Work to complete:
Go through the data and copy every line in which "marker" appears.

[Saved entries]
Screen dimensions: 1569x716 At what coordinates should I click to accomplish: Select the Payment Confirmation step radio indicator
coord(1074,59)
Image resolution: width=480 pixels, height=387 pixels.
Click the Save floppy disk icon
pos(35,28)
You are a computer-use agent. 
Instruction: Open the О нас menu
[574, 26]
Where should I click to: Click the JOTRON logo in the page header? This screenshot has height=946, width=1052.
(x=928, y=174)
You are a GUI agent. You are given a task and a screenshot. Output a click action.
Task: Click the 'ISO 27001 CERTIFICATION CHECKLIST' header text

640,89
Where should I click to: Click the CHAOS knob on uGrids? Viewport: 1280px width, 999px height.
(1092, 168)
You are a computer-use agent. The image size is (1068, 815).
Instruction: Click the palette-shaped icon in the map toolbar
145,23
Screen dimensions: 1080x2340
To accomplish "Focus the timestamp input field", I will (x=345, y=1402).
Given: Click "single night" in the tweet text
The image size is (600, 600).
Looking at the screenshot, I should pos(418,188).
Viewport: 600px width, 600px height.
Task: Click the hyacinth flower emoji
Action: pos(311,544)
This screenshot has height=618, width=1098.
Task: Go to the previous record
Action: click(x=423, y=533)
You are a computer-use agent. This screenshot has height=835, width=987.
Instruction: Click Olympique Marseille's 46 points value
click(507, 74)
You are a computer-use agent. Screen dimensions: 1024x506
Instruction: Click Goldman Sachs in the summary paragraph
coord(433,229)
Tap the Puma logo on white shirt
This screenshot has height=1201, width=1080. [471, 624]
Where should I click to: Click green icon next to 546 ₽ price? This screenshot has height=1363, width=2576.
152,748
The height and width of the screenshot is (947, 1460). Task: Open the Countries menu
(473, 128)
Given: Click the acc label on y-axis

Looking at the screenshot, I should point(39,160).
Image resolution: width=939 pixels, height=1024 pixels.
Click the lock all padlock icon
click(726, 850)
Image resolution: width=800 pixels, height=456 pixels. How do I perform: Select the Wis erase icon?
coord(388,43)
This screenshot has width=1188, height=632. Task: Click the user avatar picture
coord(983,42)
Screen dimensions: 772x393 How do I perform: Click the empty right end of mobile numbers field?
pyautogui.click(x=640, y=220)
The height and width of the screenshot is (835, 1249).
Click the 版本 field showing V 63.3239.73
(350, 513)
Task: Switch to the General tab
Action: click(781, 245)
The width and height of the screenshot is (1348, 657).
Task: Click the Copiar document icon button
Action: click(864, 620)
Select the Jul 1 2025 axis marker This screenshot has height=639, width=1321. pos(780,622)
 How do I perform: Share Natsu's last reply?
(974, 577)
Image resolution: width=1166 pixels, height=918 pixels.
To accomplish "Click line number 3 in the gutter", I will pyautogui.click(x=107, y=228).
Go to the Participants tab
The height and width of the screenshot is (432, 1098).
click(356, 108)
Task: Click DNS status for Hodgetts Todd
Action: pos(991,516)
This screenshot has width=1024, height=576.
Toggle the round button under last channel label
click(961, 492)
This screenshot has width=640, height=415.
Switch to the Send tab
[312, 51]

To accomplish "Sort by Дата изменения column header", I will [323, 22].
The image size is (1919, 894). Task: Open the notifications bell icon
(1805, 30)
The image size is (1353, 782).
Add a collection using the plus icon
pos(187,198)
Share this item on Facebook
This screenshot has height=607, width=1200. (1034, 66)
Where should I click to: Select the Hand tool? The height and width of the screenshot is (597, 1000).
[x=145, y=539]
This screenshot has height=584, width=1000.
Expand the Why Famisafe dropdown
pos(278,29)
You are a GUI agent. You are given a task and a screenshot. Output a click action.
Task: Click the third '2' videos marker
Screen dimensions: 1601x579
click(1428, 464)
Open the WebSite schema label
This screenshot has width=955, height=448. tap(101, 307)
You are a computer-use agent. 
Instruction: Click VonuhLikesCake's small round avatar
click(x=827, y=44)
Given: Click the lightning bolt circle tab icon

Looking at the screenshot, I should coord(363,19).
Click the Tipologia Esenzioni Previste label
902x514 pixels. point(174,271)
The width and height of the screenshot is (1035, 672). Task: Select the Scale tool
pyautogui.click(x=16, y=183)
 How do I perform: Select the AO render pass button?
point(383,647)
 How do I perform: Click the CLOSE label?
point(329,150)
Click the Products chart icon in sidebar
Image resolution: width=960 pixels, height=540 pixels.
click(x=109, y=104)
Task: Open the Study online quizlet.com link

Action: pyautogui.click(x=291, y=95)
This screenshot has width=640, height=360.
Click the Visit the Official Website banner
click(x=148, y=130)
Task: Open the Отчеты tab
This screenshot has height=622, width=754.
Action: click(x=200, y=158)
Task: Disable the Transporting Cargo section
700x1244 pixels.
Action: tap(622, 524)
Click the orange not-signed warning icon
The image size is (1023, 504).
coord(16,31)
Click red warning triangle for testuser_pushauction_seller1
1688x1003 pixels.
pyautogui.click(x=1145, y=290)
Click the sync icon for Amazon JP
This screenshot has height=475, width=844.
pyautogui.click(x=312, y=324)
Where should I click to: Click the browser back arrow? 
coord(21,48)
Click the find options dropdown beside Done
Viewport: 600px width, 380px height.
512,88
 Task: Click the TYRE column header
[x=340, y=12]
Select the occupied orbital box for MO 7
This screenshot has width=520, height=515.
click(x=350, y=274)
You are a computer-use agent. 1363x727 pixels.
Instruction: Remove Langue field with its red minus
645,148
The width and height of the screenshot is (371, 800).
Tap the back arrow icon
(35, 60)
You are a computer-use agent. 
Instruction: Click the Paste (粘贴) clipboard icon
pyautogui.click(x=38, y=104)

Your response:
Select the Jul 1 2025 axis marker This screenshot has height=639, width=1321. pos(780,622)
Task: Click the third '2' videos marker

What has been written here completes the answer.